Generating Critical Scenarios for Testing Automated Driving Systems
Trung-Hieu Nguyen, Truong-Giang Vuong, Hong-Nam Duong, Son Nguyen, Hieu Dinh Vo, Toshiaki Aoki, Thu-Trang Nguyen
TL;DR
AVASTRA addresses the challenge of safely evaluating autonomous driving systems by generating realistic, safety-relevant critical scenarios in simulation. It formulates scenario generation as an RL problem using a holistic state representation that combines ADS internal components and external environment, and employs a 45-action space with heuristic constraints to ensure realism.
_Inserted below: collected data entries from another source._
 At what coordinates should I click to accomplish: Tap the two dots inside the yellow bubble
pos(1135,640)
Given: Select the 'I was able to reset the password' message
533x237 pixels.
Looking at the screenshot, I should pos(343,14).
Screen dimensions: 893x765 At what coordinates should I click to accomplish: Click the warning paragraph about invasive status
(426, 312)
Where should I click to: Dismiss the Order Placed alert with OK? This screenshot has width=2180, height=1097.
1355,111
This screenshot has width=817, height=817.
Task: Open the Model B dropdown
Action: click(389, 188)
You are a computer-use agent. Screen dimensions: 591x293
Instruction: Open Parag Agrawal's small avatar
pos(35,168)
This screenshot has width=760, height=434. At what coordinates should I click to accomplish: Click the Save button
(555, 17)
The approach uses a Double Deep Q-Network with Prioritized Experience Replay to learn environment configurations that maximize collision likelihood, measured via a probabilistic collision metric ProC. Across four road configurations on two maps, AVASTRA outperforms state-of-the-art DeepCollision and Random Search in generating more collision scenarios, while providing insights into state/action contributions, parameter effects, and training-scenario sensitivity. The results demonstrate AVASTRA’s potential to enhance safety testing for ADSs, informing both simulator-based testing strategies and future improvements in realistic scenario generation.
Abstract
Autonomous vehicles (AVs) have demonstrated significant potential in revolutionizing transportation, yet ensuring their safety and reliability remains a critical challenge, especially when exposed to dynamic and unpredictable environments. Real-world testing of an Autonomous Driving System (ADS) is both expensive and risky, making simulation-based testing a preferred approach. In this paper, we propose AVASTRA, a Reinforcement Learning (RL)-based approach to generate realistic critical scenarios for testing ADSs in simulation environments. To capture the complexity of driving scenarios, AVASTRA comprehensively represents the environment by both the internal states of an ADS under-test (e.g., the status of the ADS's core components, speed, or acceleration) and the external states of the surrounding factors in the simulation environment (e.g., weather, traffic flow, or road condition). AVASTRA trains the RL agent to effectively configure the simulation environment that places the AV in dangerous situations and potentially leads it to collisions. We introduce a diverse set of actions that allows the RL agent to systematically configure both environmental conditions and traffic participants. Additionally, based on established safety requirements, we enforce heuristic constraints to ensure the realism and relevance of the generated test scenarios. AVASTRA is evaluated on two popular simulation maps with four different road configurations. Our results show AVASTRA's ability to outperform the state-of-the-art approach by generating 30% to 115% more collision scenarios. Compared to the baseline based on Random Search, AVASTRA achieves up to 275% better performance. These results highlight the effectiveness of AVASTRA in enhancing the safety testing of AVs through realistic comprehensive critical scenario generation.